O Conselho Nacional de Justiça (CNJ) divulgou a edição 2026 do relatório “Justiça em Números", principal fonte de informações estatísticas do Poder Judiciário brasileiro. A publicação apresenta um panorama detalhado da estrutura, da força de trabalho, dos recursos financeiros e da atuação dos diversos ramos da Justiça no país, servindo como referência para o planejamento e a gestão institucional. O relatório está disponível exclusivamente em formato digital e pode ser acessado no portal do CNJ.
No capítulo dedicado à Justiça Eleitoral, o levantamento reforça a singularidade desse ramo especializado do Judiciário, responsável pela organização e realização das eleições, plebiscitos e referendos, além do julgamento das questões eleitorais e da regulamentação do processo eleitoral. O estudo destaca que a análise dos indicadores deve considerar a sazonalidade do calendário eleitoral, sendo mais adequada a comparação entre anos eleitorais e entre anos não eleitorais.
Em 2025, a Justiça Eleitoral contou com uma força de trabalho de 34.518 pessoas, composta por magistrados, servidores, terceirizados e estagiários. Entre os servidores, cerca de um terço é formado por profissionais requisitados ou cedidos por outros órgãos, evidenciando a importância desse mecanismo para a manutenção das atividades eleitorais.
Os dados também demonstram que 55,6% dos servidores atuam na área judiciária e 44,4% na área administrativa. Segundo o CNJ, a participação expressiva da área administrativa está relacionada à própria natureza da Justiça Eleitoral, cuja atuação envolve não apenas a tramitação de processos, mas também o planejamento, a organização e a execução das eleições em todo o território nacional.
TRE-GO lidera participação feminina na magistratura eleitoral
Entre os destaques do relatório está a representatividade feminina na magistratura eleitoral. Embora as mulheres correspondam a 53,6% dos servidores da Justiça Eleitoral brasileira, elas ocupam 34,3% dos cargos da magistratura.

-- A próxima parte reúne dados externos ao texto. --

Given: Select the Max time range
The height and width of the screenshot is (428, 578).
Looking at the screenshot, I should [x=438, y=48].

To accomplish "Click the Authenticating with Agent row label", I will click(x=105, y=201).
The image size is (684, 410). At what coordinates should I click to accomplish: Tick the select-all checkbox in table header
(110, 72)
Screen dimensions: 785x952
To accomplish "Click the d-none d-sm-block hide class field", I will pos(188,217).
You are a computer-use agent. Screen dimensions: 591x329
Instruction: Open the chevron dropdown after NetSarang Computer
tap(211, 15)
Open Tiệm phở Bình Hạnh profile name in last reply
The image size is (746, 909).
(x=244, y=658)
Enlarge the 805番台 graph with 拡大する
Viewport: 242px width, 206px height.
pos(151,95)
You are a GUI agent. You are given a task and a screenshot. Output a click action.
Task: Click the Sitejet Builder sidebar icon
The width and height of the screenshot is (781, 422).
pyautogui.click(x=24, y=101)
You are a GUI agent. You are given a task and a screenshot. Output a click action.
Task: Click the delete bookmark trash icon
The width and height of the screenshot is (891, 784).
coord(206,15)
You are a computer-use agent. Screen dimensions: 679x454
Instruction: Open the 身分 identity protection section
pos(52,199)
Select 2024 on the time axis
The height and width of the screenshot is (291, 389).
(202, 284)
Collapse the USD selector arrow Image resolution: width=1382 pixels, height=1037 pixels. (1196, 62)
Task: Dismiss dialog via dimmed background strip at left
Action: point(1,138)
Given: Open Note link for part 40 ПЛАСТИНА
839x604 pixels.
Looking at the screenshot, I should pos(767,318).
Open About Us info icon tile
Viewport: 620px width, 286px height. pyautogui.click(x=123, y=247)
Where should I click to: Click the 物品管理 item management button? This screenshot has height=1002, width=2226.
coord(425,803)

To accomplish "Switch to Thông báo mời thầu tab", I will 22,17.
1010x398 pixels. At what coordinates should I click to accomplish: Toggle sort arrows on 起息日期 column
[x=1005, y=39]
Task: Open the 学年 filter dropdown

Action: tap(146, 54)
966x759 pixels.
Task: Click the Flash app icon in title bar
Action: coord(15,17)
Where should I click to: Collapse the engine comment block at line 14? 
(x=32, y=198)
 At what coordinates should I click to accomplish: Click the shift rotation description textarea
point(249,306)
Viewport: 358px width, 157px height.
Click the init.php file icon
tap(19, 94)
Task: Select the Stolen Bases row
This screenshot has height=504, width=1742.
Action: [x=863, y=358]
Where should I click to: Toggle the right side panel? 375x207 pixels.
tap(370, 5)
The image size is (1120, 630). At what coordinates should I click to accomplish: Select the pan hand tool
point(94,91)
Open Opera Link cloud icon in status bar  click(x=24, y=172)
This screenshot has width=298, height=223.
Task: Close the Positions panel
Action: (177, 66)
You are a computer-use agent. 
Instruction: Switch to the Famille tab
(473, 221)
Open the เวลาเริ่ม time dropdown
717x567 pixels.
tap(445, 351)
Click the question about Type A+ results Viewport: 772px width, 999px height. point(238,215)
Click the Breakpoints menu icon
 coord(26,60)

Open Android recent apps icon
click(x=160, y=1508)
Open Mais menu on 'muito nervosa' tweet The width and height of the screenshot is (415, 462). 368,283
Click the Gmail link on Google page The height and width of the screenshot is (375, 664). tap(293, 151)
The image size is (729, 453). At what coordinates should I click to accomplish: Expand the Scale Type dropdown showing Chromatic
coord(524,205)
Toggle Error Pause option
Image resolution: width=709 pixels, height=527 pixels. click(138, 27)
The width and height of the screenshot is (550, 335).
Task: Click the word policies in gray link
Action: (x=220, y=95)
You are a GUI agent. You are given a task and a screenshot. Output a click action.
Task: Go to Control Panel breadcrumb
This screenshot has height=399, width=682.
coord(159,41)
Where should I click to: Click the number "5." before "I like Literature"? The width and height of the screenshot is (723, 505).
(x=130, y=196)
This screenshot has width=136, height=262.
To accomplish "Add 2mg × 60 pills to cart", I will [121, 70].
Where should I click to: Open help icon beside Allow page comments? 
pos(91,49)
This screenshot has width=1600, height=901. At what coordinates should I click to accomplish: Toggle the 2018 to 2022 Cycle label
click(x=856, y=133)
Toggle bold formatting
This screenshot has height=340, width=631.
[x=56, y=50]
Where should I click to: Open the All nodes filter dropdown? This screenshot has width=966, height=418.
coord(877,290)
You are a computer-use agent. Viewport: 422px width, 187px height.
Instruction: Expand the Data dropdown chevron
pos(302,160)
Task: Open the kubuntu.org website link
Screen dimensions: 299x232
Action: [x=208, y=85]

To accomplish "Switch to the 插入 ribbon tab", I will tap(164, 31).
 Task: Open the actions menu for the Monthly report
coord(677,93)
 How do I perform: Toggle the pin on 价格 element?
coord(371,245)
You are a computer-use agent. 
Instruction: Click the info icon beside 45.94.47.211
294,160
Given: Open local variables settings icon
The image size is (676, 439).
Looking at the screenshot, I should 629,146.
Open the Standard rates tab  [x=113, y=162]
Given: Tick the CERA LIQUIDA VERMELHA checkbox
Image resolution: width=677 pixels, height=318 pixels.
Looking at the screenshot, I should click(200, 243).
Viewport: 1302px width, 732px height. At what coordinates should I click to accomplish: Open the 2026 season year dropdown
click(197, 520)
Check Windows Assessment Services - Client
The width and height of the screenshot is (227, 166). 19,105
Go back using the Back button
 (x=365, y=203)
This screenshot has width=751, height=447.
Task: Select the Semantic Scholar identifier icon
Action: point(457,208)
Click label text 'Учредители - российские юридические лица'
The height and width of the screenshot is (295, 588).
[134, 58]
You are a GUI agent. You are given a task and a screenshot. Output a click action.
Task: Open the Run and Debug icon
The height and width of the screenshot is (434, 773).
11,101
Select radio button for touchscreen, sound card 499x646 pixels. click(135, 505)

Nesse cenário, o Tribunal Regional Eleitoral de Goiás (TRE-GO) alcançou o maior percentual de participação feminina na magistratura entre todos os Tribunais Regionais Eleitorais do país. De acordo com o levantamento, 46,5% dos magistrados que atuam na Justiça Eleitoral goiana são mulheres, índice que coloca o Tribunal na liderança nacional.
O relatório também apresenta dados sobre diversidade racial. Na Justiça Eleitoral, pessoas negras representam 19,7% da magistratura e 37,3% do quadro de servidores, evidenciando avanços na ampliação da representatividade racial dentro da instituição.
Estrutura e investimentos
O estudo mostra que as despesas totais da Justiça Eleitoral alcançaram aproximadamente R$ 8,3 bilhões em 2025, valor 4,5% inferior ao registrado em 2023, também um ano não eleitoral.
Embora responda por apenas 0,1% dos processos judiciais em tramitação no país, a Justiça Eleitoral demanda estrutura administrativa, tecnológica e operacional própria para garantir a realização das eleições. Por essa razão, o CNJ ressalta que a avaliação dos custos desse ramo não deve ser feita apenas com base no volume processual.
O custo da Justiça Eleitoral foi de R$ 39,05 por habitante em 2025. Desconsideradas as despesas com inativos e pensionistas, o valor cai para R$ 32,93 por habitante.
As despesas com pessoal representam 89,8% dos gastos totais da Justiça Eleitoral. Desse montante, a maior parte corresponde a remuneração e encargos, seguida de benefícios, contratos de terceirização, despesas eventuais e estagiários.
Tecnologia ganha protagonismo
Outro aspecto destacado pelo relatório é o fortalecimento dos investimentos em tecnologia. Entre 2023 e 2025, as despesas com informática cresceram 8,2%, enquanto os investimentos em capital apresentaram redução de 16,1%.
Os números refletem a crescente importância das soluções tecnológicas para a execução das atividades da Justiça Eleitoral, especialmente em áreas relacionadas à segurança, à gestão de dados, à prestação de serviços ao eleitorado e à realização das eleições.
Acesso ao relatório
O relatório Justiça em Números 2026 pode ser consultado na íntegra no portal do Conselho Nacional de Justiça. A publicação reúne dados de todos os ramos do Poder Judiciário e constitui uma das principais ferramentas de transparência e gestão da Justiça brasileira.